The advantage of official status of the English language is that it will help to manage ethnic, racial, and regional variations. Official language of a state reflects its national ideas and ideology. The rise of the official English within the United States is the evidence of a deep-seated tendency to deal with linguistic pluralism by privileging one language as the only legitimate language of governance. It is essentially an expression of goodwill and democratic intent, devoid of particular fiscal or regional development implications. “The policy of requiring everyone to learn a single dominant language is widely seen as a common-sense solution to the communication problems of multilingual societies” (Huntington 76). This tension is exacerbated by steady immigration into weak language areas, for it leads to language-related issues being publicly contested as each new domain is penetrated by the intrusive language group. Mujica underlines that “The need to speak and understand English has served as an important incentive for immigrants to learn the language and assimilate into the mainstream of American society” (36). The USA has to grant an official status to the English language because every official language reflects ideology of the nation and its cultural heritage. The state should enact legislation of either a favorable nature to support languages, vote them resources and enshrine certain rights for their speakers (Blot and Briggs 41).
The English language should be adopted as an official because this policy will help to increase level of national education and support bilingual education. The policy of official language is closely commented with bilingual education and economic development of the nation (Donegan 2). The current policies of education threaten the unity of the United States, and that declaring English as the sole “official language” is a necessary countermeasure. Also, critics suppose that the focus on training in official languages to immigrant adults to integrate them into the economy is now in straightened circumstances. As a consequence, the government is trying to find the means to withdraw from the financial implications of support and give back the matter to the provinces and the nongovernmental organizations (Macmillan and Tatalovich 239). Any disputes about the presence of immigrants are concentrated on issues such as employment and racism; the profile on language training is low and the language per se is not an issue. “It is the main purpose of the bill to bring millions of school children into the mainstream of American life and make them literate in the national language of the country in which they live: namely, English” (Crawford 50). Some researchers advocate that by making English only as an official language is the reasonable way to handle over 300 languages spoken in the U.S. Some studies disclose that immigrant learn English slower when they are sustained by their native language. As multilingual government services support the growth of linguistic enclaves, this enable the U.S to segregate into separate linguistic groups because of ethnical and racial conflicts (Macmillan and Tatalovich 239). Many also believes that official English can save money from the replication of government services in multiple languages. It is not to be expected from the U.S government to offer services in the 300 languages used in the country.

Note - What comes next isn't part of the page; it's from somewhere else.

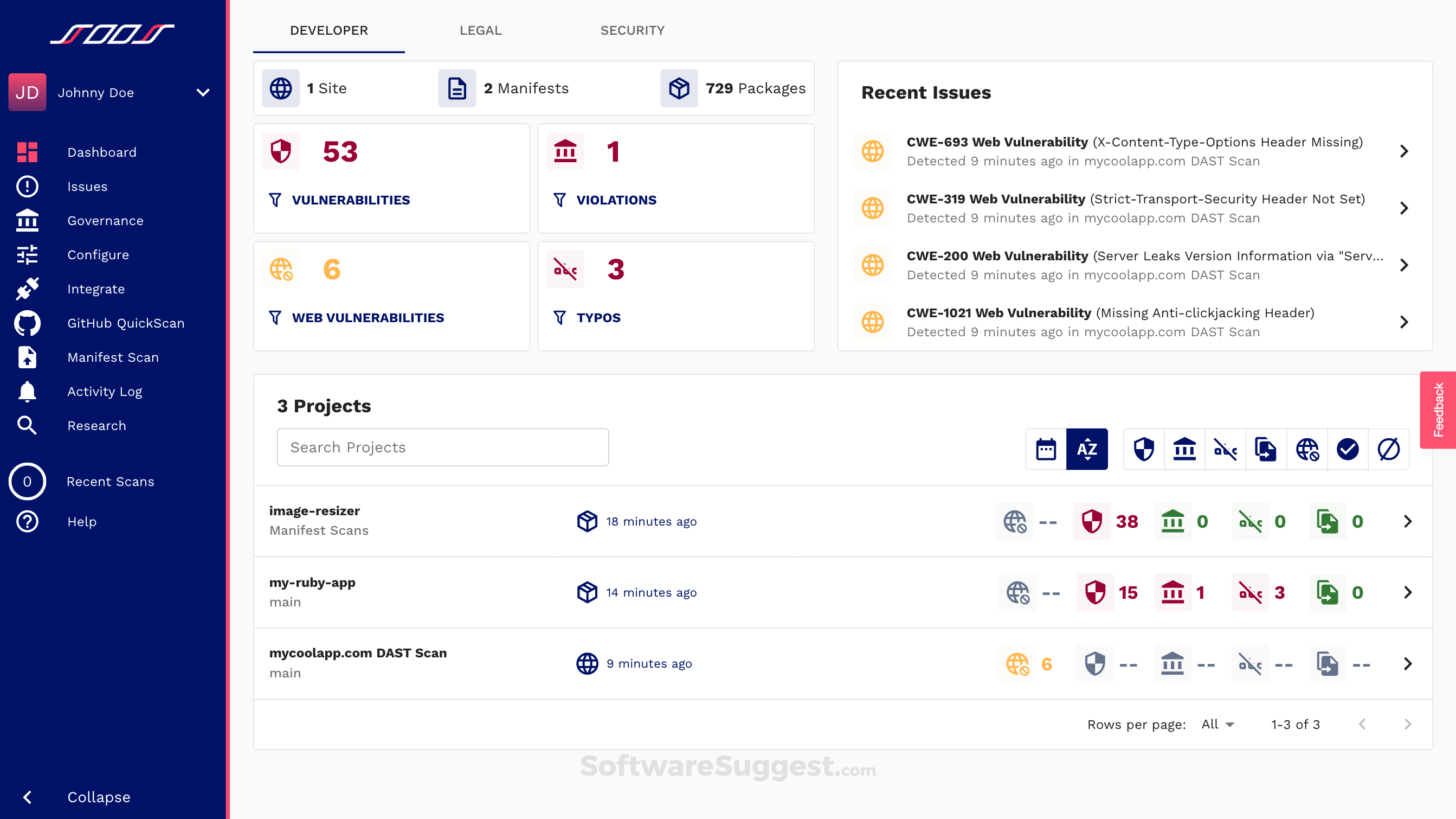This screenshot has height=819, width=1456.
Task: Open the Johnny Doe profile dropdown
Action: (x=113, y=92)
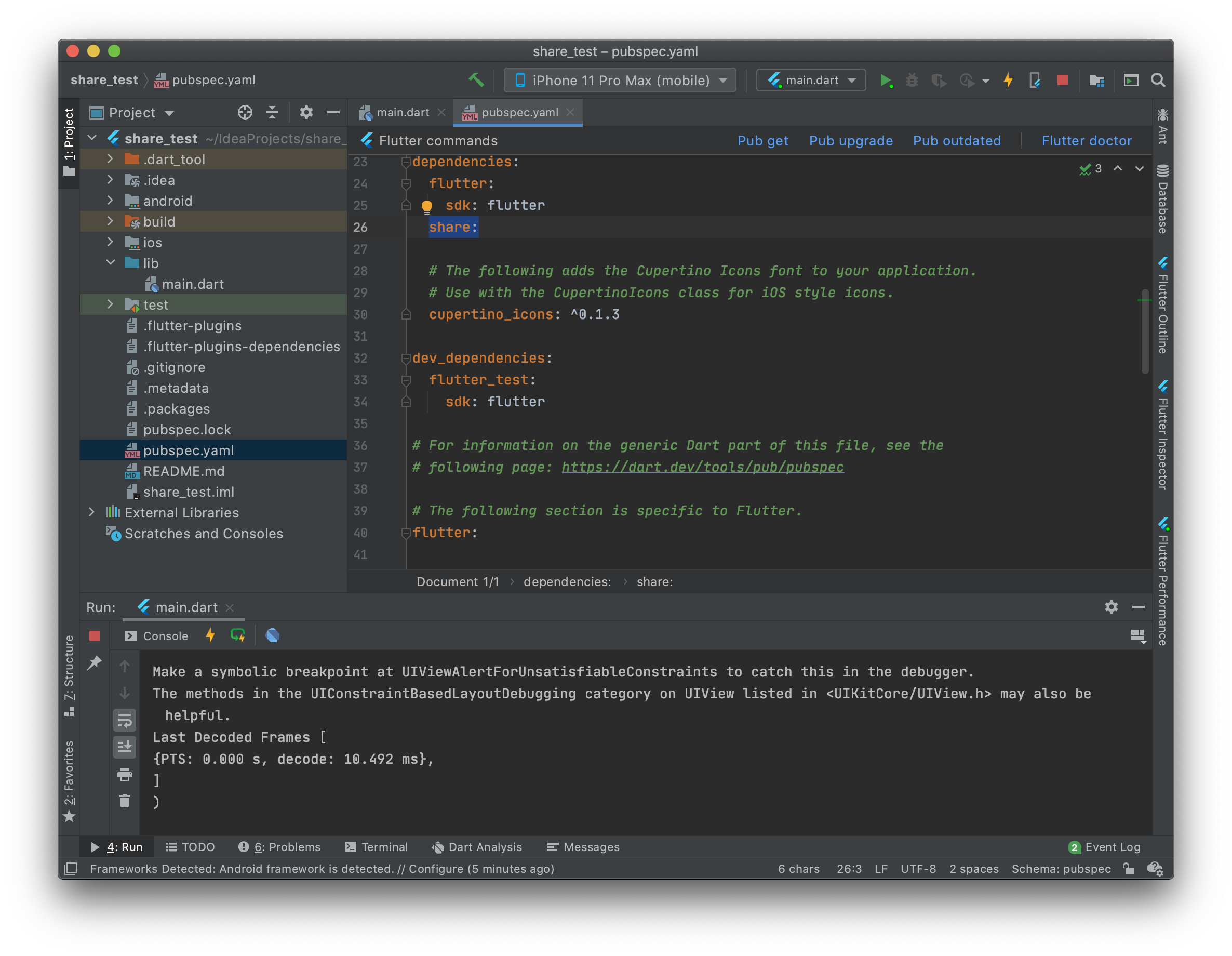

Individual should take responsibility to develop the English knowledge proficiency if they do really want to mix with American culture (Blot and Briggs 52).
The English language should be adopted as an official because it is a language of the government institutions, courtrooms and voting. There are numerous examples of American citizens unable to vote because they could not read and write the English language. Further, the same logic is used by Latinos and other language minority activists to argue that access to other political and civil rights should not be denied simply because the client, citizen, or both spoke a language other than English (Huntington 74). Language policy conflict has reemerged in the United States in recent years with unexpected force and volatility, centering on the policy of voting and other civil and political rights. Bilingualism is often destabilizing, that it can lead to civil strife, chaos, and national disunity (Macmillan and Tatalovich 239).
The English language should be granted an official status because this strategy will help to strengthen national unity, improve education and gives minorities and immigrants access to courts, the civil services and voting. Current policies fail to do this creating problems and inconveniences for both American citizens and the government. If the government adopts English as an official language, it will benefit the state and the citizens. It will allow full access to public social services in one language, to a defendant’s full understanding of courtroom proceedings in cases against him or her, and to protection against public and private employment discrimination.
- Blot, R.K., Briggs, Ch. L. Language and Social Identity. Praeger, 2003.
- Crawford, J. Language Politics in the U.S.A.: The Paradox of Bilingual Education. Social Justice, 25 (1998), 50.
- Donegan, C. Debate over Bilingualism. The CQ Researcher. 1996, p. 2.
- Huntington, S. P. Who Are We: The Challenges to America’s National Identity. Simon & Schuster, 2004.
- Macmillan, M., Tatalovich, R. Judicial Activism vs. Restraint: The Role of the Highest Courts in Official Language Policy in Canada and the United States. American Review of Canadian Studies, 33 (2003), 239.
- Mujica, M.E. Why the U.S. Needs an Official Language. World and I, 2003, p. 36.